Chapitre V La logique infernale du classement 

     Si l'ENA homogénéise le groupe-énarque en parachevant leur socialisation, elle différencie, hiérarchie et segmente à l'intérieur du groupe par le classement de sortie. Mais en réalité, l'école ne classe que la première moitié de la promotion, car à partir du milieu, les administrations proposent plus de postes qu'il n'y a d'élèves sortants, donc la majeure partie du corps administrateurs civils et la totalité des tribunaux administratifs et des chambres régionales des comptes ont la "nature logique d'un résidu": "leur composition est le produit dérivé d'un processus de sélection dont l'objet est de ne pas pourvoir ces corps". D'autant que ce qui fait le prestige de l'ENA, c'est sa reconnaissance comme lieu de production des grands corps, des préfets et des diplomates. Les administrateurs civils sont donc un "impensé de l'institution": en témoigne l'absence de stage en administration centrale et l'incompétence des élèves dans les trois domaines fondamentaux pour les administrateurs civils: la fonction budgétaire, la rédaction juridique et la gestion du personnel.
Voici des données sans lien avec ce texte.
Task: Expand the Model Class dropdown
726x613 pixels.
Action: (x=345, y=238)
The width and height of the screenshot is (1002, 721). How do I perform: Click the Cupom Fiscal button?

     Les facteurs de réussite à la sélection d'entrée se retrouvent pour le classement de sortie. Les clefs du succès pour être bien classé résident dans l'excellence pour quelques-uns et la conformité au moule et la docilité pour tous, d'autant plus valorisées qu'elles sont attesté avec naturel, le tout mêlé à un profil de dominateur ("serviable mais non servile", "dominant docile" obéissant et autoritaire à la fois). Il faut également s'être sur-investi dans le classement de façon obsessionnelle. Quant à l'intelligence, c'est "l'intelligence tactique" et la "capacité d'adaptation" qui est valorisée: l'accès au grand corps requiert une profonde maîtrise des "jeux sociaux, de leurs règles et de leurs clés ", mais également une nature calculatrice visant à l'économie des moyens, l'arbitrage en fonction des coûts d'opportunité pour l'investissement dans telle ou telle épreuve… un ensemble d'attitudes qui préfigure la vie professionnelle future des énarques.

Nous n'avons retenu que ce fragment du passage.